** ACTIVITY **
Determine how many lines in the material below contain the string "computer", then state only that count.

** GIVEN RECORDS **
============================================================

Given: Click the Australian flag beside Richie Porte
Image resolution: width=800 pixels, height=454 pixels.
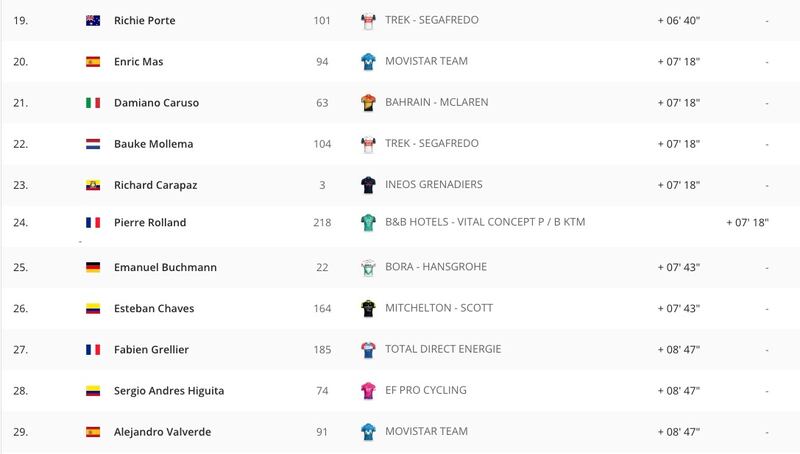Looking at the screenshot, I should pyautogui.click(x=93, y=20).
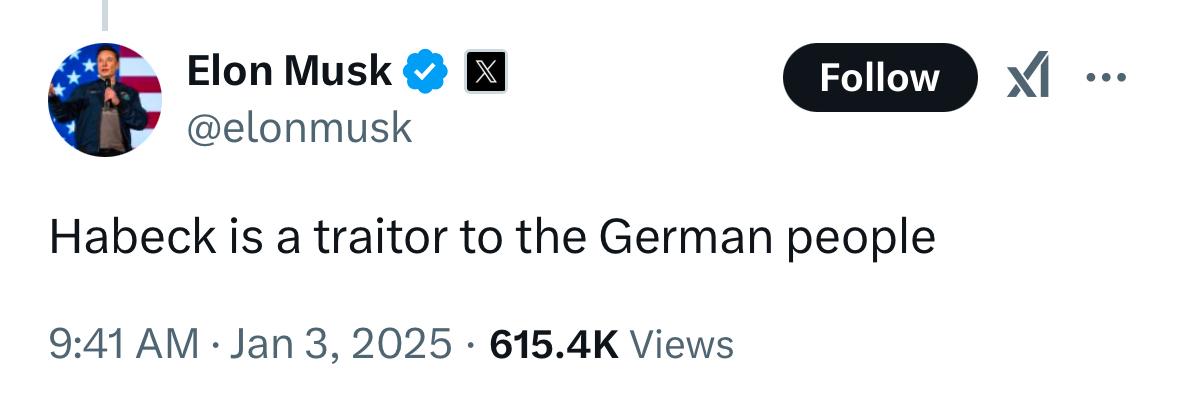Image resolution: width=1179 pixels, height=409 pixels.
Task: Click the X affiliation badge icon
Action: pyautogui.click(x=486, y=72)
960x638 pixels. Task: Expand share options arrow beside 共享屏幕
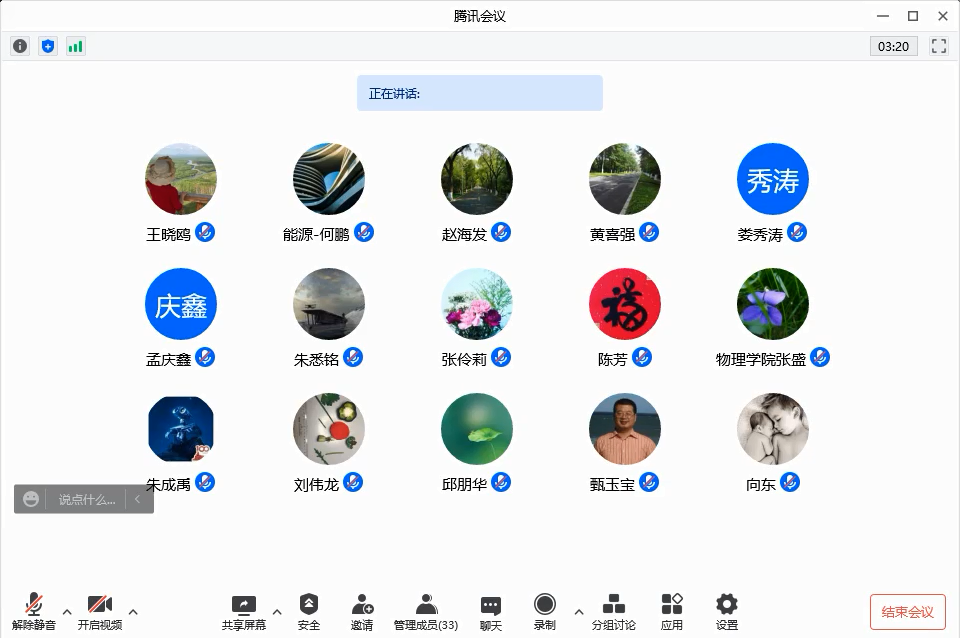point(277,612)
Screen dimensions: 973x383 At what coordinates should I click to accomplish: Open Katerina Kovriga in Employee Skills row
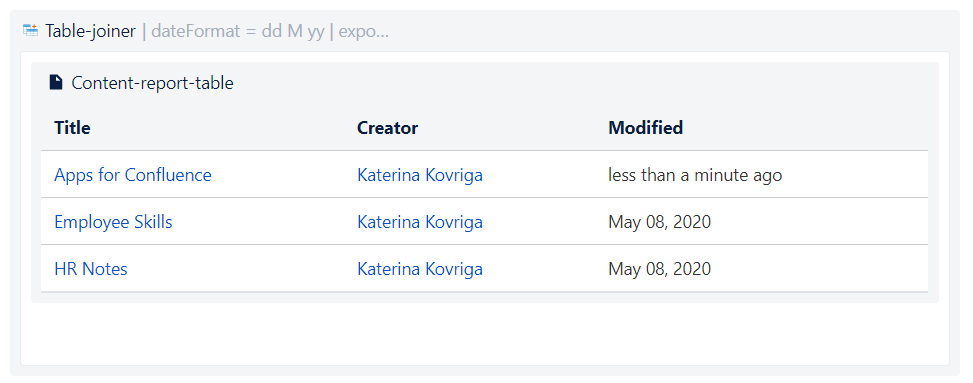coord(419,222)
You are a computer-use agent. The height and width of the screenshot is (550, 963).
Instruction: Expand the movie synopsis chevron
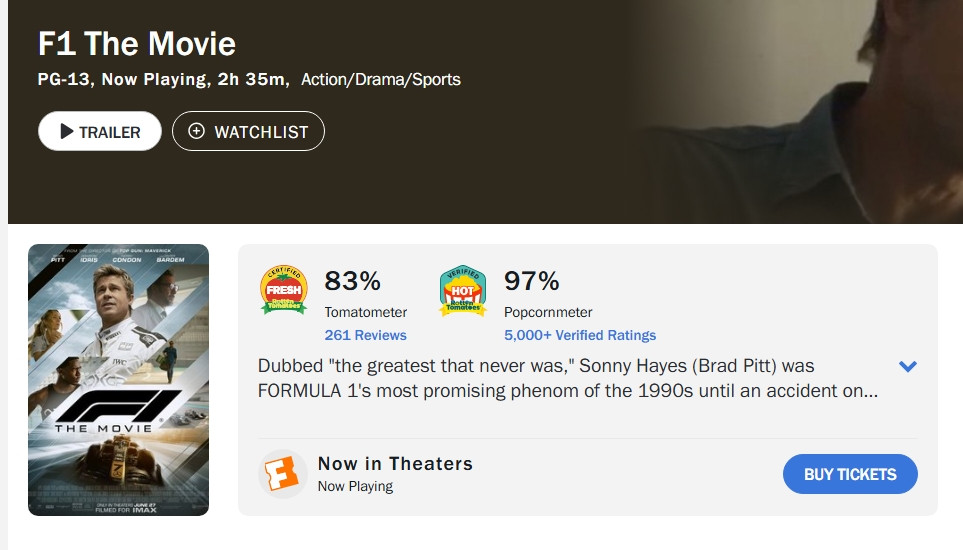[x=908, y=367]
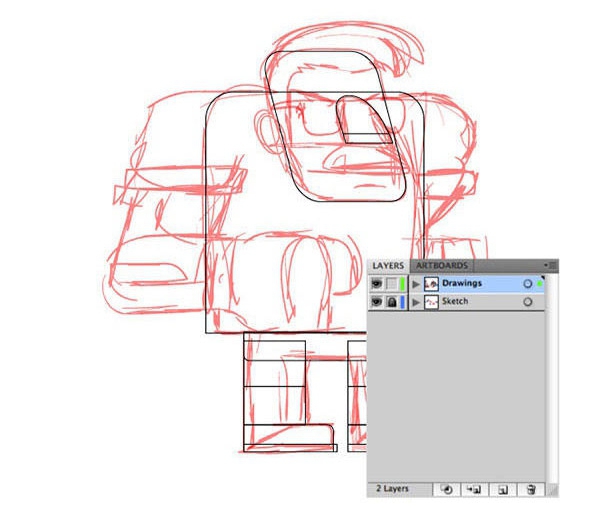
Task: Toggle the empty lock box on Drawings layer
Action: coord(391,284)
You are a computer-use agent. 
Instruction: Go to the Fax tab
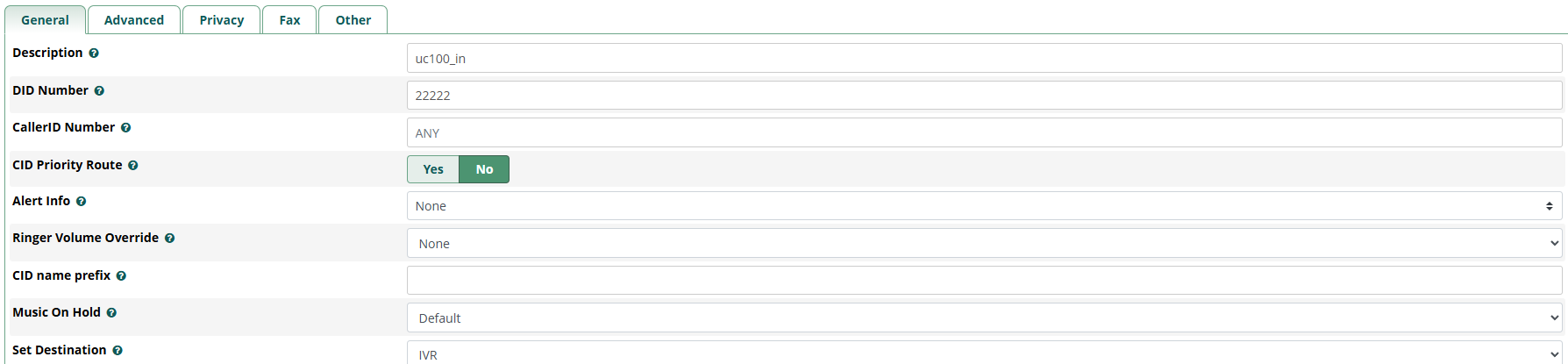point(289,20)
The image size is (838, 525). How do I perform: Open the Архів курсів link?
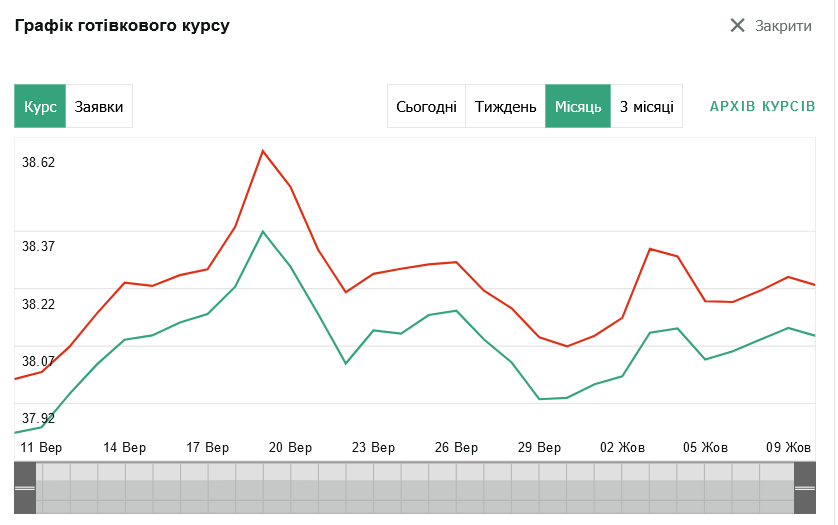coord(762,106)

============================================================

** YOUR RESPONSE **
2